#### What this task involves:
For every line below, set down an identical copy.

(Records from a data collection)
- - - - -
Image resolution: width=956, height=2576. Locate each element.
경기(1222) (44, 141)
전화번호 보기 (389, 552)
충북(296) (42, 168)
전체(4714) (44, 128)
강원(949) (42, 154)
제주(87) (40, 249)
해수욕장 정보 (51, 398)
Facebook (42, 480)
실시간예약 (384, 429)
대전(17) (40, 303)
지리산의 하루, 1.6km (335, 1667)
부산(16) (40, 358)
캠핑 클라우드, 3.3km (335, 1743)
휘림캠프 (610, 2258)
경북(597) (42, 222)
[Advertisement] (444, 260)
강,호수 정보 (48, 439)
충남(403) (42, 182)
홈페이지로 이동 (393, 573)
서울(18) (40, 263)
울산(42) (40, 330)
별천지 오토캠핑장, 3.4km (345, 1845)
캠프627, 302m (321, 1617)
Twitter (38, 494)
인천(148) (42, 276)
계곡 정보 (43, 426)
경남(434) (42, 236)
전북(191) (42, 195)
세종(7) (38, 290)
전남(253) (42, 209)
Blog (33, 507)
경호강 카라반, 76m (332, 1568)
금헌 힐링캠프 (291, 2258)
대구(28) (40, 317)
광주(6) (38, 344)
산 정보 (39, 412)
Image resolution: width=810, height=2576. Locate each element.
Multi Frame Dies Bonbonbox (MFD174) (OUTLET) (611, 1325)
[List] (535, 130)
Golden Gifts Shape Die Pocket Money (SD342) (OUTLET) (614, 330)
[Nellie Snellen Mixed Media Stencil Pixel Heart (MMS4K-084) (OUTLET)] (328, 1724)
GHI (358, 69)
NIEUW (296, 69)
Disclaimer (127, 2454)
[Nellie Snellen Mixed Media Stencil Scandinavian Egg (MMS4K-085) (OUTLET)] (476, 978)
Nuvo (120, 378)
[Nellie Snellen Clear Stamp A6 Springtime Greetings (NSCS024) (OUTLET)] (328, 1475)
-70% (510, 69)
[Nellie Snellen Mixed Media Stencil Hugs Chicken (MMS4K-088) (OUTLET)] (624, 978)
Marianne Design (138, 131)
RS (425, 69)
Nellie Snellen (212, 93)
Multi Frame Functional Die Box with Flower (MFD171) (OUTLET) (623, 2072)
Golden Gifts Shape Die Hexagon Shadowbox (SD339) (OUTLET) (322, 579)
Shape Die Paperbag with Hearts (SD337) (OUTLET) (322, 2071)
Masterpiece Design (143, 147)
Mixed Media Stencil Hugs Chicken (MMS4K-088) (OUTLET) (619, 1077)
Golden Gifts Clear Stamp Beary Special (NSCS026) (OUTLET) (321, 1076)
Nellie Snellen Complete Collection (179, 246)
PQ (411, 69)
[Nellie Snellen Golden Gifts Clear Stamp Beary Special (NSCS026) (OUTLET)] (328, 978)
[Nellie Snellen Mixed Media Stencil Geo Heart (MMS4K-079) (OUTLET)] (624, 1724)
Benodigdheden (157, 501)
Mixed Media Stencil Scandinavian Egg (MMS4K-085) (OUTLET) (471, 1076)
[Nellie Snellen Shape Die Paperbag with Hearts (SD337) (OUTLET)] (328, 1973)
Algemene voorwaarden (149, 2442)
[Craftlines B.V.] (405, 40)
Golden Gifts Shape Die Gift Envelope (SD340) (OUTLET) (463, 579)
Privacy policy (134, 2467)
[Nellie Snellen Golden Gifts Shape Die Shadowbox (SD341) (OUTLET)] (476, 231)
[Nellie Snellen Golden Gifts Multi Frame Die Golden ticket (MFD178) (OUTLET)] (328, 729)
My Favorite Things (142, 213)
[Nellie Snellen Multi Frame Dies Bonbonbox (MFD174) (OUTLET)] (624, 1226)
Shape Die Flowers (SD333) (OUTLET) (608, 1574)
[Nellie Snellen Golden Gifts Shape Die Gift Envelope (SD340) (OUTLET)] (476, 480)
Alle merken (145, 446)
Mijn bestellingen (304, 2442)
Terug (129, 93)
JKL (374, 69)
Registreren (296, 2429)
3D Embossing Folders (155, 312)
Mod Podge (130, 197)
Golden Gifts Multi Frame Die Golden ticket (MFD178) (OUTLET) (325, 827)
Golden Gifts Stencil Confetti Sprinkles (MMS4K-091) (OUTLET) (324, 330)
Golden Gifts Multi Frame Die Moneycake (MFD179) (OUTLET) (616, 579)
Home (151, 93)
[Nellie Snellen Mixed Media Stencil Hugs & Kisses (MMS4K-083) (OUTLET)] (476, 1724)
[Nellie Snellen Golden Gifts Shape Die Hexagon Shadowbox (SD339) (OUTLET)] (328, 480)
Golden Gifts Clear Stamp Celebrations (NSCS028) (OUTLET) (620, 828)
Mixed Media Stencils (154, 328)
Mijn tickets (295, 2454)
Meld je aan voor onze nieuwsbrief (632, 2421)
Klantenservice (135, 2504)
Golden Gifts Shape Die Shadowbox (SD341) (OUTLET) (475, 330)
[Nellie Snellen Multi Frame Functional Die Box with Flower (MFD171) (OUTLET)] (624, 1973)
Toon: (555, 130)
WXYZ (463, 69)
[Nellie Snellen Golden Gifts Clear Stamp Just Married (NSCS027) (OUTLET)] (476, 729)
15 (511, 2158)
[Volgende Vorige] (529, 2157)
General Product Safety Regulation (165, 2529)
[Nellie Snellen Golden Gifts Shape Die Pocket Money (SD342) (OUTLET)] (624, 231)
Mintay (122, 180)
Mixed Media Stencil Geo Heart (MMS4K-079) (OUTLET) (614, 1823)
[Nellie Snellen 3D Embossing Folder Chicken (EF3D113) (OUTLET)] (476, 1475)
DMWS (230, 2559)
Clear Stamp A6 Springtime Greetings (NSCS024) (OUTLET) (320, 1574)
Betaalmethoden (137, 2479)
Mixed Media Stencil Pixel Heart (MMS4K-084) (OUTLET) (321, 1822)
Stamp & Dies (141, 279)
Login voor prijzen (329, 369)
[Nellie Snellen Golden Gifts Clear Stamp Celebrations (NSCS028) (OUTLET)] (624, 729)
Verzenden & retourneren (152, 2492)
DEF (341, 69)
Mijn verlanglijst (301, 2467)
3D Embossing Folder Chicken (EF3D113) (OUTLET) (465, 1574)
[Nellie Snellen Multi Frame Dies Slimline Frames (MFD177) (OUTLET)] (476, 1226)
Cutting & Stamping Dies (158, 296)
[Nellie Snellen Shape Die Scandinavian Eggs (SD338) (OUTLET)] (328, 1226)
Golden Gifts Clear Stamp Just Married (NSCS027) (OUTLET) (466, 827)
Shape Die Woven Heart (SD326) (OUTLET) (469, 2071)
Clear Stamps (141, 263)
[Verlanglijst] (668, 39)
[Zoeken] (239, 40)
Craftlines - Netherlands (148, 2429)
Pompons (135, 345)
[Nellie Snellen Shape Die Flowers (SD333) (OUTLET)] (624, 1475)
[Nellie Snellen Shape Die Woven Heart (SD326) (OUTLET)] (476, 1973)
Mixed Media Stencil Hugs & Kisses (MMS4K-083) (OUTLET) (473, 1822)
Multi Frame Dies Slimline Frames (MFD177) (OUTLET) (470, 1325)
- - - - -
#### Reply to the exercise:
Image resolution: width=956, height=2576. Locate each element.
경기(1222) (44, 141)
전화번호 보기 (389, 552)
충북(296) (42, 168)
전체(4714) (44, 128)
강원(949) (42, 154)
제주(87) (40, 249)
해수욕장 정보 (51, 398)
Facebook (42, 480)
실시간예약 (384, 429)
대전(17) (40, 303)
지리산의 하루, 1.6km (335, 1667)
부산(16) (40, 358)
캠핑 클라우드, 3.3km (335, 1743)
휘림캠프 (610, 2258)
경북(597) (42, 222)
[Advertisement] (444, 260)
강,호수 정보 (48, 439)
충남(403) (42, 182)
홈페이지로 이동 (393, 573)
서울(18) (40, 263)
울산(42) (40, 330)
별천지 오토캠핑장, 3.4km (345, 1845)
캠프627, 302m (321, 1617)
Twitter (38, 494)
인천(148) (42, 276)
계곡 정보 (43, 426)
경남(434) (42, 236)
전북(191) (42, 195)
세종(7) (38, 290)
전남(253) (42, 209)
Blog (33, 507)
경호강 카라반, 76m (332, 1568)
금헌 힐링캠프 (291, 2258)
대구(28) (40, 317)
광주(6) (38, 344)
산 정보 (39, 412)
Image resolution: width=810, height=2576. Locate each element.
Multi Frame Dies Bonbonbox (MFD174) (OUTLET) (611, 1325)
[List] (535, 130)
Golden Gifts Shape Die Pocket Money (SD342) (OUTLET) (614, 330)
[Nellie Snellen Mixed Media Stencil Pixel Heart (MMS4K-084) (OUTLET)] (328, 1724)
GHI (358, 69)
NIEUW (296, 69)
Disclaimer (127, 2454)
[Nellie Snellen Mixed Media Stencil Scandinavian Egg (MMS4K-085) (OUTLET)] (476, 978)
Nuvo (120, 378)
[Nellie Snellen Clear Stamp A6 Springtime Greetings (NSCS024) (OUTLET)] (328, 1475)
-70% (510, 69)
[Nellie Snellen Mixed Media Stencil Hugs Chicken (MMS4K-088) (OUTLET)] (624, 978)
Marianne Design (138, 131)
RS (425, 69)
Nellie Snellen (212, 93)
Multi Frame Functional Die Box with Flower (MFD171) (OUTLET) (623, 2072)
Golden Gifts Shape Die Hexagon Shadowbox (SD339) (OUTLET) (322, 579)
Shape Die Paperbag with Hearts (SD337) (OUTLET) (322, 2071)
Masterpiece Design (143, 147)
Mixed Media Stencil Hugs Chicken (MMS4K-088) (OUTLET) (619, 1077)
Golden Gifts Clear Stamp Beary Special (NSCS026) (OUTLET) (321, 1076)
Nellie Snellen Complete Collection (179, 246)
PQ (411, 69)
[Nellie Snellen Golden Gifts Clear Stamp Beary Special (NSCS026) (OUTLET)] (328, 978)
[Nellie Snellen Mixed Media Stencil Geo Heart (MMS4K-079) (OUTLET)] (624, 1724)
Benodigdheden (157, 501)
Mixed Media Stencil Scandinavian Egg (MMS4K-085) (OUTLET) (471, 1076)
[Nellie Snellen Shape Die Paperbag with Hearts (SD337) (OUTLET)] (328, 1973)
Algemene voorwaarden (149, 2442)
[Craftlines B.V.] (405, 40)
Golden Gifts Shape Die Gift Envelope (SD340) (OUTLET) (463, 579)
Privacy policy (134, 2467)
[Nellie Snellen Golden Gifts Shape Die Shadowbox (SD341) (OUTLET)] (476, 231)
[Nellie Snellen Golden Gifts Multi Frame Die Golden ticket (MFD178) (OUTLET)] (328, 729)
My Favorite Things (142, 213)
[Nellie Snellen Multi Frame Dies Bonbonbox (MFD174) (OUTLET)] (624, 1226)
Shape Die Flowers (SD333) (OUTLET) (608, 1574)
[Nellie Snellen Golden Gifts Shape Die Gift Envelope (SD340) (OUTLET)] (476, 480)
Alle merken (145, 446)
Mijn bestellingen (304, 2442)
Terug (129, 93)
JKL (374, 69)
Registreren (296, 2429)
3D Embossing Folders (155, 312)
Mod Podge (130, 197)
Golden Gifts Multi Frame Die Golden ticket (MFD178) (OUTLET) (325, 827)
Golden Gifts Stencil Confetti Sprinkles (MMS4K-091) (OUTLET) (324, 330)
Golden Gifts Multi Frame Die Moneycake (MFD179) (OUTLET) (616, 579)
Home (151, 93)
[Nellie Snellen Mixed Media Stencil Hugs & Kisses (MMS4K-083) (OUTLET)] (476, 1724)
[Nellie Snellen Golden Gifts Shape Die Hexagon Shadowbox (SD339) (OUTLET)] (328, 480)
Golden Gifts Clear Stamp Celebrations (NSCS028) (OUTLET) (620, 828)
Mixed Media Stencils (154, 328)
Mijn tickets (295, 2454)
Meld je aan voor onze nieuwsbrief (632, 2421)
Klantenservice (135, 2504)
Golden Gifts Shape Die Shadowbox (SD341) (OUTLET) (475, 330)
[Nellie Snellen Multi Frame Functional Die Box with Flower (MFD171) (OUTLET)] (624, 1973)
Toon: (555, 130)
WXYZ (463, 69)
[Nellie Snellen Golden Gifts Clear Stamp Just Married (NSCS027) (OUTLET)] (476, 729)
15 (511, 2158)
[Volgende Vorige] (529, 2157)
General Product Safety Regulation (165, 2529)
[Nellie Snellen Golden Gifts Shape Die Pocket Money (SD342) (OUTLET)] (624, 231)
Mintay (122, 180)
Mixed Media Stencil Geo Heart (MMS4K-079) (OUTLET) (614, 1823)
[Nellie Snellen 3D Embossing Folder Chicken (EF3D113) (OUTLET)] (476, 1475)
DMWS (230, 2559)
Clear Stamp A6 Springtime Greetings (NSCS024) (OUTLET) (320, 1574)
Betaalmethoden (137, 2479)
Mixed Media Stencil Pixel Heart (MMS4K-084) (OUTLET) (321, 1822)
Stamp & Dies (141, 279)
Login voor prijzen (329, 369)
[Nellie Snellen Golden Gifts Clear Stamp Celebrations (NSCS028) (OUTLET)] (624, 729)
Verzenden & retourneren (152, 2492)
DEF (341, 69)
Mijn verlanglijst (301, 2467)
3D Embossing Folder Chicken (EF3D113) (OUTLET) (465, 1574)
[Nellie Snellen Multi Frame Dies Slimline Frames (MFD177) (OUTLET)] (476, 1226)
Cutting & Stamping Dies (158, 296)
[Nellie Snellen Shape Die Scandinavian Eggs (SD338) (OUTLET)] (328, 1226)
Golden Gifts Clear Stamp Just Married (NSCS027) (OUTLET) (466, 827)
Shape Die Woven Heart (SD326) (OUTLET) (469, 2071)
Clear Stamps (141, 263)
[Verlanglijst] (668, 39)
[Zoeken] (239, 40)
Craftlines - Netherlands (148, 2429)
Pompons (135, 345)
[Nellie Snellen Shape Die Flowers (SD333) (OUTLET)] (624, 1475)
[Nellie Snellen Shape Die Woven Heart (SD326) (OUTLET)] (476, 1973)
Mixed Media Stencil Hugs & Kisses (MMS4K-083) (OUTLET) (473, 1822)
Multi Frame Dies Slimline Frames (MFD177) (OUTLET) (470, 1325)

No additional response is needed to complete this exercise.